Tuesday, October 14, 2014

8 Years

8 years ago today, on a very cold, very beautiful Autumn day, I sat beside you on a green Gator tractor as we rode off into the sunset literally yelling, "What did we just do?!" We had promised our lives to one another. Felt like we were spinning wildly out of control, but in the most exciting and promising way. At that moment, the significance of that commitment was really only felt in the acknowledgement that we didn't really understand. It was a beautiful beginning to what would, and what continues to, follow.

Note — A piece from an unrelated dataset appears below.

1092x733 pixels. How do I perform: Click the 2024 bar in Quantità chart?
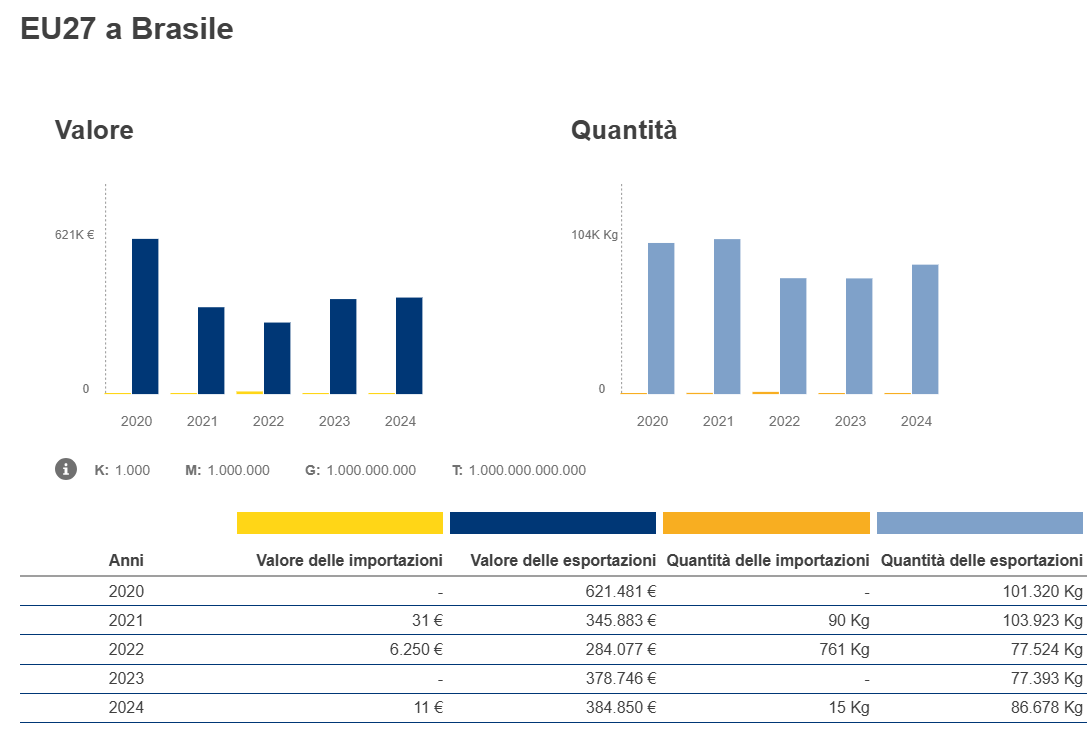tap(925, 329)
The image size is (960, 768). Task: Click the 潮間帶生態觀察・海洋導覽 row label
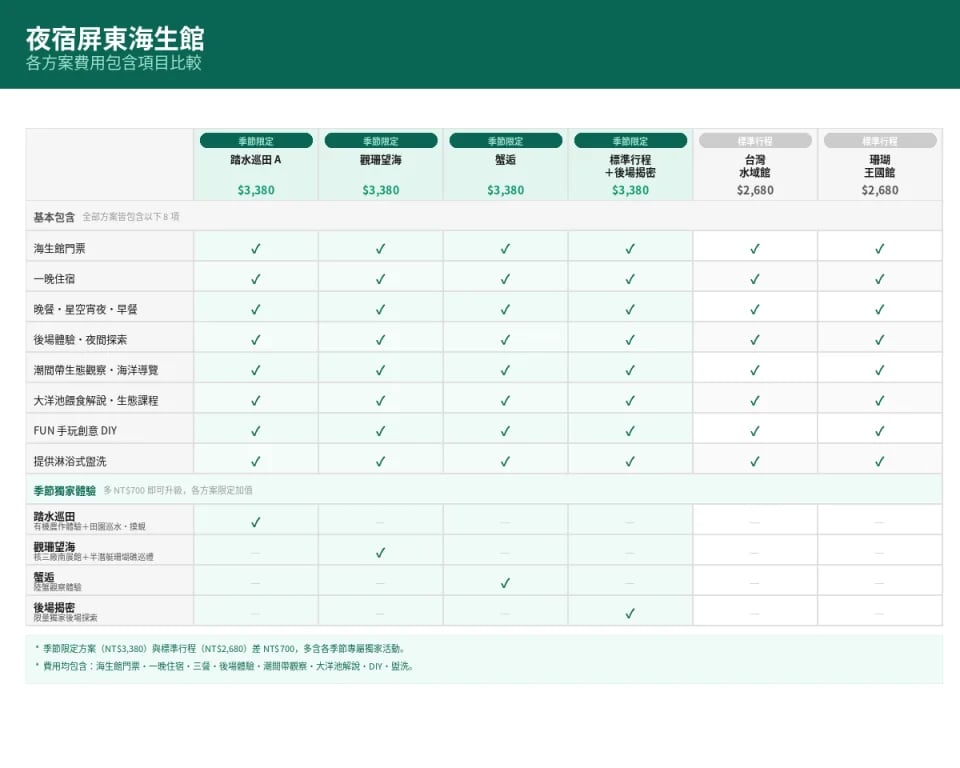[96, 370]
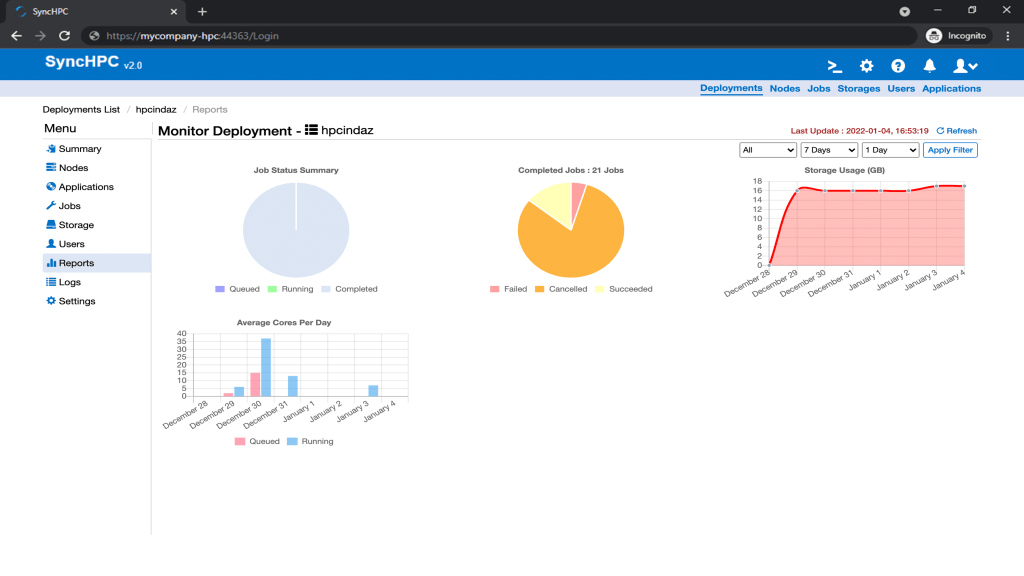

Over the years we have learned through the unfolding of moments, and days, and months and seasons what it means to love one another no matter what. We have learned the process of living life as a united front. We have learned to work out the details of managing a home together. We have learned, and continue to learn, how to be parents to our three princesses. We have learned how to take all the good that makes you, you and me, me and create something new and better. We have learned that it is possible to fight without hurting one another. We have learned the depth of forgiveness and grace. We have learned that we won't just stay in love, but that like any commitment it takes work and practice. We have learned that sometimes we have to love one another through action, because it is right, not because we feel like it. We have learned that hardships surrendered to God will make us stronger. We have learned that whether it comes to experiencing joy or pain or anything in between, life is better together than alone.   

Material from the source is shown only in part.